Previously, Barker worked with Nigel Greenwood and was exhibitions officer at the Institute of Contemporary Arts London and the John Hansard Gallery before becoming Director of the Arnolfini in Bristol 1986-1991 overseeing a refurbishment of the gallery. Following this, Barker was briefly with the South Bank Centre before becoming a Director of the Lisson Gallery. Barker's main areas of interest have been conceptual art and minimal and he had an influential role in many artists' careers over a thirty year period, especially Anish Kapoor. In 1986, he was co-curator of "Falls the Shadow" with Jon Thompson at the Hayward Gallery. He moved to become Head of the University of Brighton gallery, responsible for the Visions programme of contemporary artists as well as supporting student exhibitions.

==Publications==
- La costrucció de la vida de…/ The Making of the Life of... in El que vols que digui…Jo ja sóc mort/ What you want me to say… I'm already dead/ Lo que quieres que diga…Yoya estoy muerto. Edited by V.I. Brichs. Publisher: Fundació Joan Miró 2006, ISBN 84-934730-1-4.

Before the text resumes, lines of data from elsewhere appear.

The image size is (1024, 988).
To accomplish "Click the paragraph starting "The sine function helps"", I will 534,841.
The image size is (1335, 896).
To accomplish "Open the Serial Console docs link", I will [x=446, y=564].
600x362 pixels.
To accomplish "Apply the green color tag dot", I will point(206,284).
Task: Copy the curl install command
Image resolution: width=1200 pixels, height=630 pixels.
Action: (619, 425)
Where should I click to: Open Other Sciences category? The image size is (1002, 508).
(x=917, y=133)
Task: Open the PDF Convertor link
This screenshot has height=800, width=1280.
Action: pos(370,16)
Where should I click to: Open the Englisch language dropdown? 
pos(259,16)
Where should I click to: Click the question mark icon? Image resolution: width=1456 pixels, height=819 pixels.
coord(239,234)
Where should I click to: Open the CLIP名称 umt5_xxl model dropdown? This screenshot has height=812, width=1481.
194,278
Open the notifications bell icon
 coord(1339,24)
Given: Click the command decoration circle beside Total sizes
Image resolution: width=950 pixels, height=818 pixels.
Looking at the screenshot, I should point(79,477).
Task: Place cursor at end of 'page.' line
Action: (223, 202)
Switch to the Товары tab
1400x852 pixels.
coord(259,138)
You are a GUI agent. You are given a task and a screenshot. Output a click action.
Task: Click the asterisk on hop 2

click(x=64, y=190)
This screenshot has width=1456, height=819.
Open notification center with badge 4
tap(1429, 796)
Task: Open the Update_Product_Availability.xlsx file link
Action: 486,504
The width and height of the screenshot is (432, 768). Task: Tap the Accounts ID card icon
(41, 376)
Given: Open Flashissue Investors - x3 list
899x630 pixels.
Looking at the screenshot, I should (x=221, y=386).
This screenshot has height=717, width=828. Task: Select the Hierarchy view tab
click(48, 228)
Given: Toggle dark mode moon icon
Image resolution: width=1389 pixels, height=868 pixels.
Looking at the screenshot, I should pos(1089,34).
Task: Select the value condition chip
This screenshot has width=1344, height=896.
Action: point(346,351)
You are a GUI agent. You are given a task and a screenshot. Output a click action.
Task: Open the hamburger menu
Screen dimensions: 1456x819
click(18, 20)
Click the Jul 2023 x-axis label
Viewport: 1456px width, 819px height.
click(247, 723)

- [re]imaging the world, the work of Jane and Louise Wilson in Jane and Louise Wilson. Editors: F. J. Panera. Publisher: Ediciones Universidad de Salamanca, 2003. ISBN 84-7800-705-9.

==Major exhibitions curated ==
- 'Our Magic Hour (Ugo Rondinone)'. Photographic exhibition University of Brighton Gallery, 7 October – 2 November 2002.
- David Austen film Crackers, the central feature of the David Austen exhibition at the Milton Keynes Gallery, 10 February – 23 March 2007.